|Laurie Rendon wrote:|
>1. What's the "point" of signing a guestbook? Other than an opportunity to make a newcomer feel welcome...
That's not a dumb question Laurie -- that's a great question!
Consider this -- what's the one and only salient distinction between a guestbook entry and a private message?
I know that's obvious, but that's the only key difference.
So if we were selfish about it, we would think about creating additional visibility for ourselves, and our posts would focus on "come see me and my stuff" (I loved Scott W.'s example! I don't drink coffee, or I'd have spewed mine, too!)
But if we think instead about how we can create value for the other person, I can think of several ways that a public post serves better than a private message:
Now, before we put too much weight into the value of GB entries for anyone other than the GB owner... how many of you actually read other people's guestbooks? I always do if I'm trying to learn more about someone. It's a great way to find out how other people (hopefully even some who know them well) perceive them, not just how they present themselves.
- As you said, making a newcomer feel welcome
- Congratulations. This is, I think, the #1 usage for guestbook entries. Congratulate people publicly on their success. You do them a service by calling attention to their accomplishments.
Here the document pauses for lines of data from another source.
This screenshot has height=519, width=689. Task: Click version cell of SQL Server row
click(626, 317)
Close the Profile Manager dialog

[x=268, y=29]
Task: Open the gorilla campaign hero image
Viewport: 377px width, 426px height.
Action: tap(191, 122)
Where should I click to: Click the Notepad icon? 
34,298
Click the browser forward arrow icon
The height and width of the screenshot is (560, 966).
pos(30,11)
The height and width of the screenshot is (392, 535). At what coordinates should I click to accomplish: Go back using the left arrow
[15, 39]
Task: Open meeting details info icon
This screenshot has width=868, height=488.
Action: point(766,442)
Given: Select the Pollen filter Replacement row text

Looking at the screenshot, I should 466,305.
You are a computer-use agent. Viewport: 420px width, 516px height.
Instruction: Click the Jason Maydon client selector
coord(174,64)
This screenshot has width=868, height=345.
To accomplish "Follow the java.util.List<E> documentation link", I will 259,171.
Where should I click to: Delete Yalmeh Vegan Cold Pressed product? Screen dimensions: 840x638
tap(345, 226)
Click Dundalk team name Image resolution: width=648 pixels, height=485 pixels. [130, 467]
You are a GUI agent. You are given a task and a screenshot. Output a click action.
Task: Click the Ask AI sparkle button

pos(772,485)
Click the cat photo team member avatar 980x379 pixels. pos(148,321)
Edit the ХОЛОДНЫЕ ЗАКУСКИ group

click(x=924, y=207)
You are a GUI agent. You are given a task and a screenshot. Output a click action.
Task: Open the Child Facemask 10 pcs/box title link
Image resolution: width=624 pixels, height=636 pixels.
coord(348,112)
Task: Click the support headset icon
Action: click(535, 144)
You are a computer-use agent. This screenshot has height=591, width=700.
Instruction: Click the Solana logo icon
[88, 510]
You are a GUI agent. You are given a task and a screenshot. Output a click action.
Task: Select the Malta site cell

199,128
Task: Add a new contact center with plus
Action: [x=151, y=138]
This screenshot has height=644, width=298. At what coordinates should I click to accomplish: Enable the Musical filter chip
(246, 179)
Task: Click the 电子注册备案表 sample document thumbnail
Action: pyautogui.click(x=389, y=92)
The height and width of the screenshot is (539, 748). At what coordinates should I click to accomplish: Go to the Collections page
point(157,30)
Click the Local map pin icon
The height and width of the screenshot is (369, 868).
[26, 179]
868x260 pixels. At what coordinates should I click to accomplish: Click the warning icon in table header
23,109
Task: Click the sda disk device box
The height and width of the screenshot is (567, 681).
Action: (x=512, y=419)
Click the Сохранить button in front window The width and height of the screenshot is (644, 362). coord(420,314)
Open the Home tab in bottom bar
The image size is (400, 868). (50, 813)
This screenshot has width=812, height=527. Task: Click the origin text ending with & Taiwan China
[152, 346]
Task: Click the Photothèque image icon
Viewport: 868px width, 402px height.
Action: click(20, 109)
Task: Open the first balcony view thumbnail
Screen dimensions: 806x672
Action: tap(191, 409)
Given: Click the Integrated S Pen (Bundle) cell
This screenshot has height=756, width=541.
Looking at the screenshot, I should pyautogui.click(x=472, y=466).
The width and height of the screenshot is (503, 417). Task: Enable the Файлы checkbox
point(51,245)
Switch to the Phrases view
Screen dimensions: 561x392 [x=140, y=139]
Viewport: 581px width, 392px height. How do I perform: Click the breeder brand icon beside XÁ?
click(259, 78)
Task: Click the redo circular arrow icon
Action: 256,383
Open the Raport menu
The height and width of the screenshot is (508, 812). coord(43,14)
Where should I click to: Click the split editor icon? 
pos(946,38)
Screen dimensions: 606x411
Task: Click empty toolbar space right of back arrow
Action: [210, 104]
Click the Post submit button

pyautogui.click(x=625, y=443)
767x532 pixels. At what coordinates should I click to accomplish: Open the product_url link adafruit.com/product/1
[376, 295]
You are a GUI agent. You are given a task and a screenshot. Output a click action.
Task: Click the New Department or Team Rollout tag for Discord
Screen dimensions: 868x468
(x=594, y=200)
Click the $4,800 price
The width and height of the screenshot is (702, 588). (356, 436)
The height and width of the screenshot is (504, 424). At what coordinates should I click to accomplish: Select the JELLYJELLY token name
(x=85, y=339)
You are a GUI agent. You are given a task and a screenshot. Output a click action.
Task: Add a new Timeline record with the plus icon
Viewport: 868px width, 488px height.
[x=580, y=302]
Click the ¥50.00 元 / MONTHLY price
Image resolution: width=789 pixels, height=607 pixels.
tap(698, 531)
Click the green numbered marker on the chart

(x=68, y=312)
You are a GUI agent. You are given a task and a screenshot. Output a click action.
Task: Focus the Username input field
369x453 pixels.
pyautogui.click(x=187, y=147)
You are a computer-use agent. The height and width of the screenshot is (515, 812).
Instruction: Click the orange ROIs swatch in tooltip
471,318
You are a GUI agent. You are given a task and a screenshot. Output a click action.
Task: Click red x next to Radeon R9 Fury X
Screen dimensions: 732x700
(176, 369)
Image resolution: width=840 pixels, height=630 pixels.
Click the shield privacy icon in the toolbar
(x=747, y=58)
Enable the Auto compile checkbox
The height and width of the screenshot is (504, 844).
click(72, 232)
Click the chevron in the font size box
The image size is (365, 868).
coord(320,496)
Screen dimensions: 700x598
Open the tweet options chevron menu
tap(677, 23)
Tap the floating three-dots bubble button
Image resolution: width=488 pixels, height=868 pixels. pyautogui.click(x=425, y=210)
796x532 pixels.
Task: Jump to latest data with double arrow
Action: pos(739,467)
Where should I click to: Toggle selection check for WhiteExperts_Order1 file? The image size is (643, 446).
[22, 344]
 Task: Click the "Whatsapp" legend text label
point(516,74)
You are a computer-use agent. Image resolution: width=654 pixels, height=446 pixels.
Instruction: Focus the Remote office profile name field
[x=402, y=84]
- Along the same lines, praise/endorsements for their services.
- Thanks! If they've done you a good turn, let the whole world know!
- I think it's perfectly legit to let people know about networks and other resources in their GB's. Why? Because odds are that people who visit their page are people with some sort of common interest, and odds are that if the person whose GB it is finds value in it, many of their visitors might, too.